Reproduce the listing below word for word, leaving out the pictures.

(begin)

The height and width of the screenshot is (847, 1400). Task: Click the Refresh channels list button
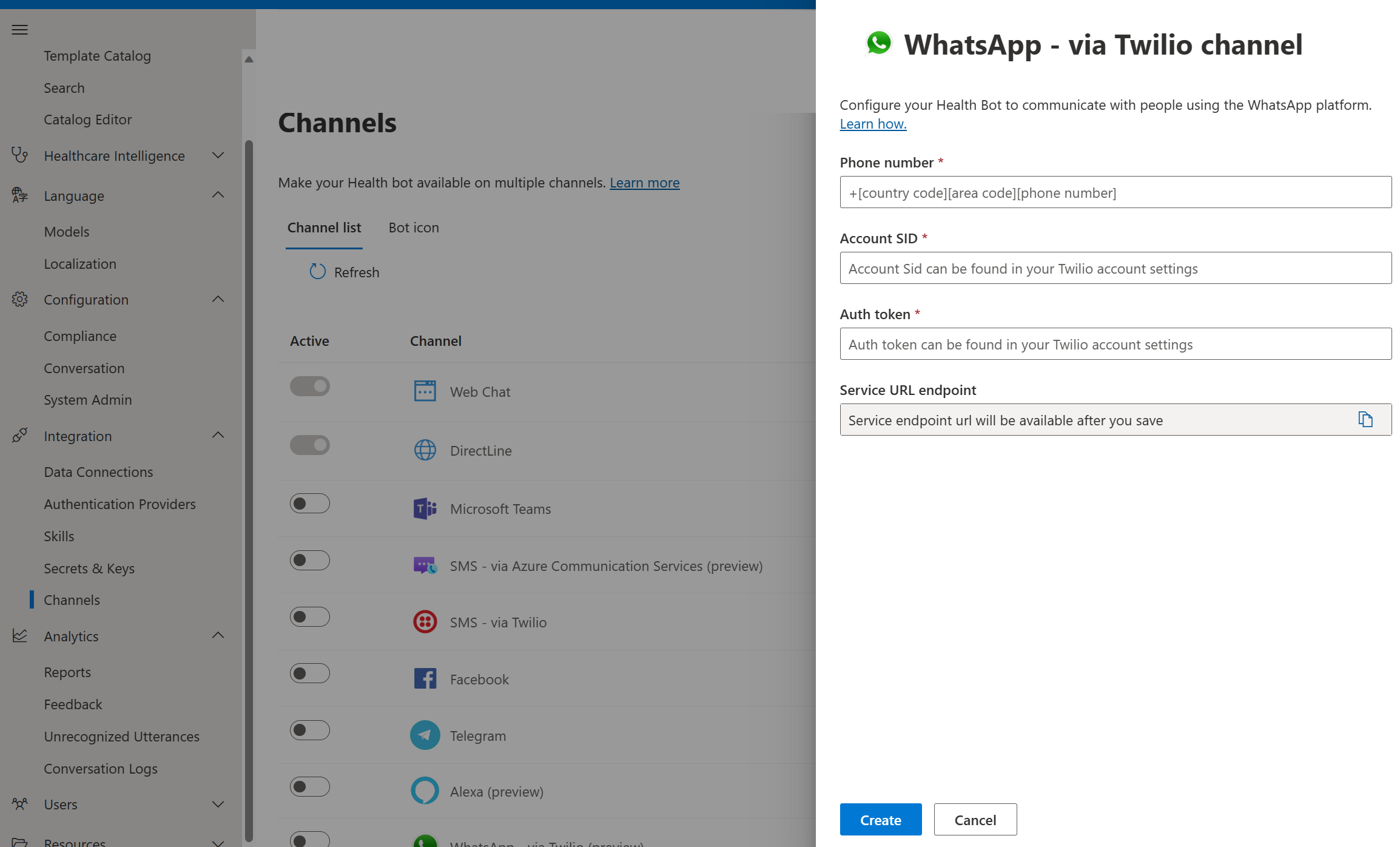(344, 271)
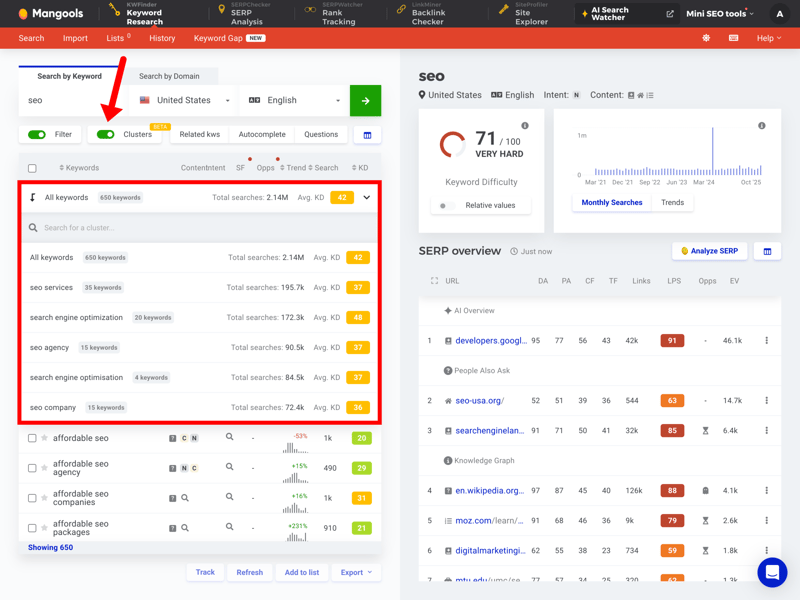800x600 pixels.
Task: Toggle the Filter switch
Action: click(37, 134)
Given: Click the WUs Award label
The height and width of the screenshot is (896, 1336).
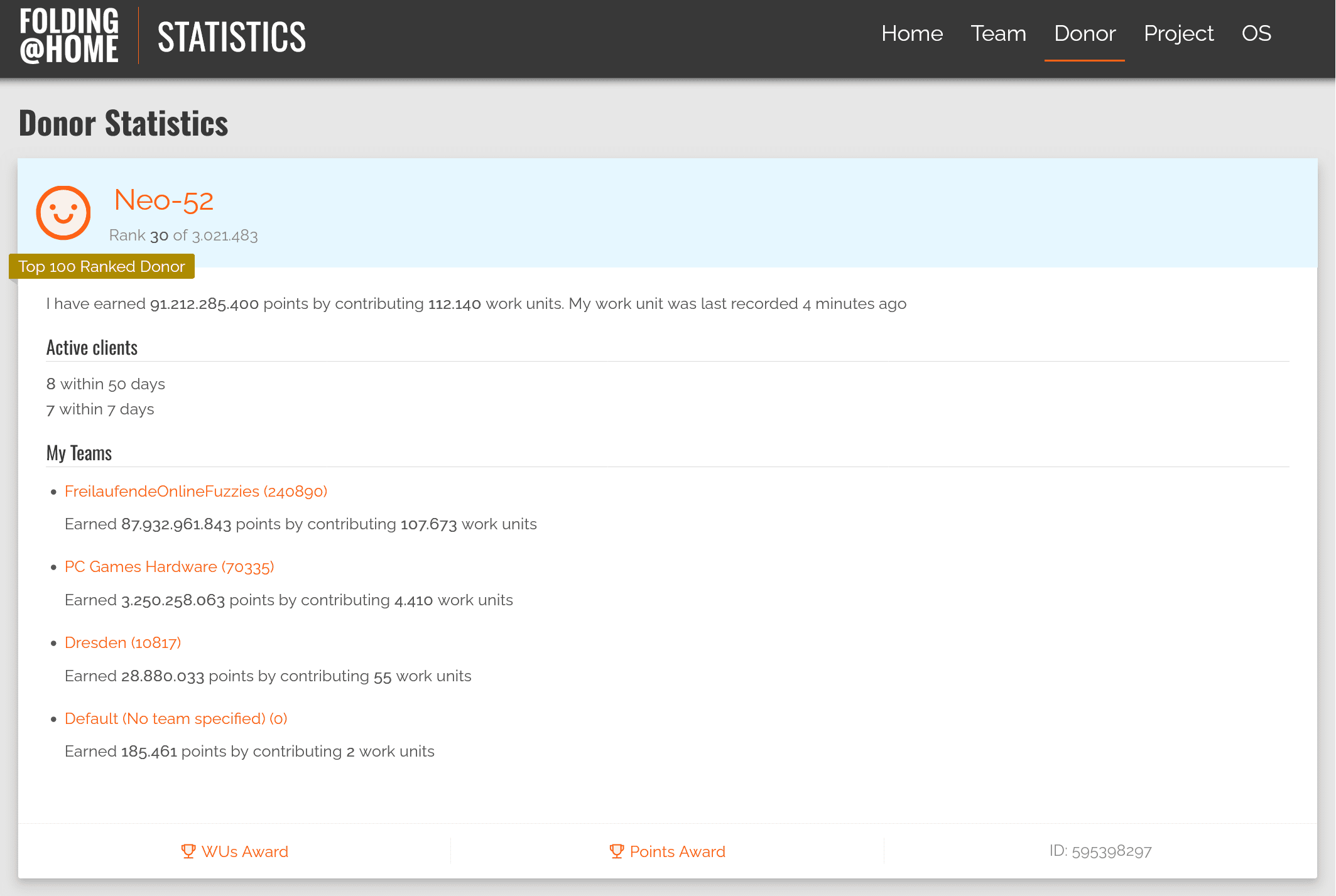Looking at the screenshot, I should click(244, 851).
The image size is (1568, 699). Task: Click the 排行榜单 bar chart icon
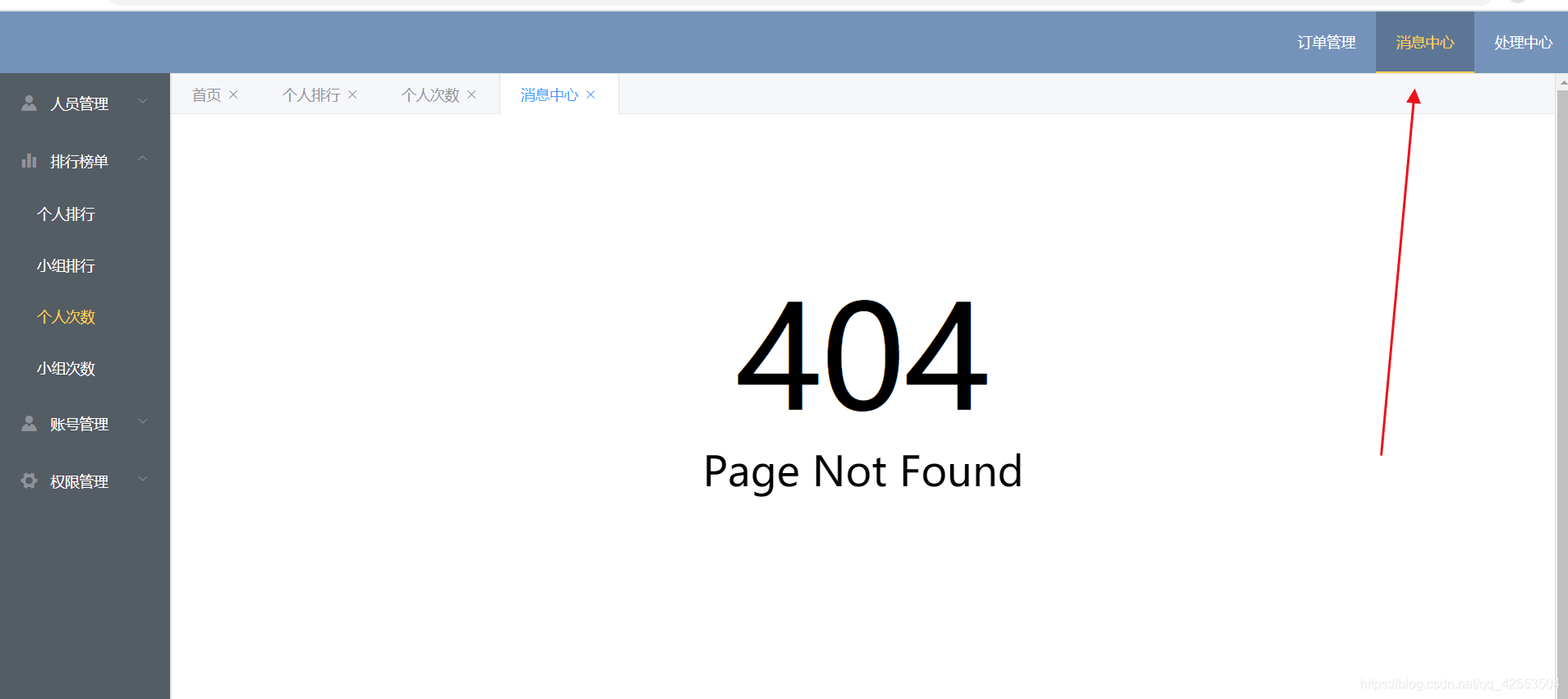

(end)

◆ Written response:
The height and width of the screenshot is (847, 1400). Task: Click the Refresh channels list button
(344, 271)
800x600 pixels.
Task: Toggle the Filter switch
Action: click(37, 134)
Given: Click the WUs Award label
The height and width of the screenshot is (896, 1336).
Looking at the screenshot, I should click(244, 851).
The image size is (1568, 699). Task: Click the 排行榜单 bar chart icon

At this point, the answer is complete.